**Tasks to carry out:**
• A. In the apomyoglobin article, condense the paragraph beginning "Apomyoglobin (myoglobin without the heme group)" into a shorter version that keeps its main facts.
• B. Reproduce word for word the part of the apomyoglobin article from "Now, more recent" up to and including "microseconds to milliseconds.".

**Extract:**
:::

A new project to study early folding events in apomyoglobin

In a new NSF-funded collaboration, the Voelz Lab is working with the Roder Lab at Fox Chase Cancer Center to study early folding events in apomyoglobin.

Apomyoglobin (myoglobin without the heme group) is an extremely well-studied protein. In fact, mygolobin was the first protein to have its structure solved by x-ray crystallography (John Kendrew, 1958). At low pH, apomyoglobin assumes a “molten globule” state that is compact and only partially structured. Seminal experiments by Jennings and Wright (1993) showed that when apomyoglobin folds at normal pH, it goes through an early intermediate that closely corresponds to the low-pH molten globule state.

Now, more recent experiments from the Roder lab have revealed even more details of early folding events in myoglobin (Xu et al. 2012). Using Trp fluorescence spectroscopy in a continuous-flow fast mixer, the Roder lab have resolved the formation of up to four different conformational states, on timescales ranging from microseconds to milliseconds.

The Voelz Lab is working toward using molecular simulation to characterize these conformational states in atomic detail. Both the size of the protein (153 residues) and the timescale of early folding (~200 µs) make this a challenging problem to tackle, but we hope that simulations on Folding@home (coming soon!) combined with Markov State Model approaches will enable us to construct a highly detailed model of the early folding reaction, and new level of quantitative connection between simulations and experiments. In the years to come, this work will lead to new ways to combine computation and experiment to understand and fight human diseases.

:::

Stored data
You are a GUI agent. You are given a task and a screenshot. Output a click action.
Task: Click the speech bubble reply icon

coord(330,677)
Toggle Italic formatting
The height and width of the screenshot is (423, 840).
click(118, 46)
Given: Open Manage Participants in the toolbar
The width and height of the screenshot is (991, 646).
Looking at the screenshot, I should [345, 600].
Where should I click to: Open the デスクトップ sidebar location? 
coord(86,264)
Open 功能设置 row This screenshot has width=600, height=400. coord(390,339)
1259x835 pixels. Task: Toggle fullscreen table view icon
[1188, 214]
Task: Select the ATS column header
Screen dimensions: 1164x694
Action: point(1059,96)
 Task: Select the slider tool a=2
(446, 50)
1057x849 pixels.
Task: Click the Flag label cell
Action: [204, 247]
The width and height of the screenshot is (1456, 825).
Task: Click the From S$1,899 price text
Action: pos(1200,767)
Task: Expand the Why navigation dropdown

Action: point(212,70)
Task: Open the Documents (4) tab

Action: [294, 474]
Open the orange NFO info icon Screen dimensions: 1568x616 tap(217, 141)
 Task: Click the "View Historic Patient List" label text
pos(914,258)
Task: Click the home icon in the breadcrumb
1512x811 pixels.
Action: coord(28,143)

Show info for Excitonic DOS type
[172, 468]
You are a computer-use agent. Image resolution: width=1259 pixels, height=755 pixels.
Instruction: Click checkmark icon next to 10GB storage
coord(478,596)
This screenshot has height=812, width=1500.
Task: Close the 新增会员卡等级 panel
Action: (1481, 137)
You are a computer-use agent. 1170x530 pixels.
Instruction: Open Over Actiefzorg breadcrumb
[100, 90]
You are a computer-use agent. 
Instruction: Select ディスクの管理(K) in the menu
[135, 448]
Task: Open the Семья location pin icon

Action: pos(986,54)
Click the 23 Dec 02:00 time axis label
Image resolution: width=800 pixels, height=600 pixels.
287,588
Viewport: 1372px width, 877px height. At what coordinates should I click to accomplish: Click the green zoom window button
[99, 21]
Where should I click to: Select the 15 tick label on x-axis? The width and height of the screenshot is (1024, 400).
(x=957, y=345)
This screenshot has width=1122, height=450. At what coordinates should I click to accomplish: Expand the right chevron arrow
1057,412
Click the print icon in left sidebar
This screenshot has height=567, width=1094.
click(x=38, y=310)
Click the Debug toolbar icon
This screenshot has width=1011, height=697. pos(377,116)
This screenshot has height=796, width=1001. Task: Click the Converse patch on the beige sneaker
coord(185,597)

:::

**Answer section:**
• A. Apomyoglobin, which is myoglobin without the heme group, is a very well-studied protein. Myoglobin was the first protein whose structure was solved by x-ray crystallography (John Kendrew, 1958). At low pH, apomyoglobin takes on a compact, partially structured "molten globule" state. Jennings and Wright (1993) showed that when it folds at normal pH, it passes through an early intermediate closely resembling that low-pH molten globule.

• B.
Now, more recent experiments from the Roder lab have revealed even more details of early folding events in myoglobin (Xu et al. 2012). Using Trp fluorescence spectroscopy in a continuous-flow fast mixer, the Roder lab have resolved the formation of up to four different conformational states, on timescales ranging from microseconds to milliseconds.